### Written request
Starting at the line with "The image size is (1623, 913)." and ending at the line with "tap(540, 7)", can you write out those records again, substituting "dropdown arrow" for "chevron" and leaving everything else as it is?

### The data
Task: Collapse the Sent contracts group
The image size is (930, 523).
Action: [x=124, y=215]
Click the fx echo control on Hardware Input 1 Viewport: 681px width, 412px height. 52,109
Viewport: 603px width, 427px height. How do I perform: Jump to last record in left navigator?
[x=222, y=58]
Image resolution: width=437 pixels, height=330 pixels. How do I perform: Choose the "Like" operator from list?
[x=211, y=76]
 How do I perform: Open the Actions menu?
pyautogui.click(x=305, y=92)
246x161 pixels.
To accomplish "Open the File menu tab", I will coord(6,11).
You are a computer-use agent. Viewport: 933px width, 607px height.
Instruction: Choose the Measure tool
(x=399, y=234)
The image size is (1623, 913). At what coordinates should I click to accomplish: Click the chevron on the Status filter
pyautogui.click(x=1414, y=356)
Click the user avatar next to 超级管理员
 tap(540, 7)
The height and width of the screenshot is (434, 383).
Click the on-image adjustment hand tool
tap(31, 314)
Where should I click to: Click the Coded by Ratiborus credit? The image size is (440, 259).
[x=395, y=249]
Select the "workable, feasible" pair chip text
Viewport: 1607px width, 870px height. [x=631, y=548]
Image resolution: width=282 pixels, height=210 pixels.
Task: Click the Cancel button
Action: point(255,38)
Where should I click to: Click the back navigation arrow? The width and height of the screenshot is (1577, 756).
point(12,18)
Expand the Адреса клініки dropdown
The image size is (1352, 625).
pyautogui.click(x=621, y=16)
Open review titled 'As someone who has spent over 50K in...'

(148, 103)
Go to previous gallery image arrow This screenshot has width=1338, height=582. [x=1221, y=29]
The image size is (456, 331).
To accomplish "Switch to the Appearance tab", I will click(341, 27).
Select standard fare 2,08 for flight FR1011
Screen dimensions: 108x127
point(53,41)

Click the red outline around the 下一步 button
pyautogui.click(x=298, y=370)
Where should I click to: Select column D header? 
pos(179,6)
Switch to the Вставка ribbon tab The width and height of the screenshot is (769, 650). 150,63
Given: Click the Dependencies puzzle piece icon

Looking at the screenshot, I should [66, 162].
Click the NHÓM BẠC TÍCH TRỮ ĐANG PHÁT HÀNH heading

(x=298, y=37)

### Written response
The image size is (1623, 913). At what coordinates should I click to accomplish: Click the dropdown arrow on the Status filter
pyautogui.click(x=1414, y=356)
Click the user avatar next to 超级管理员
 tap(540, 7)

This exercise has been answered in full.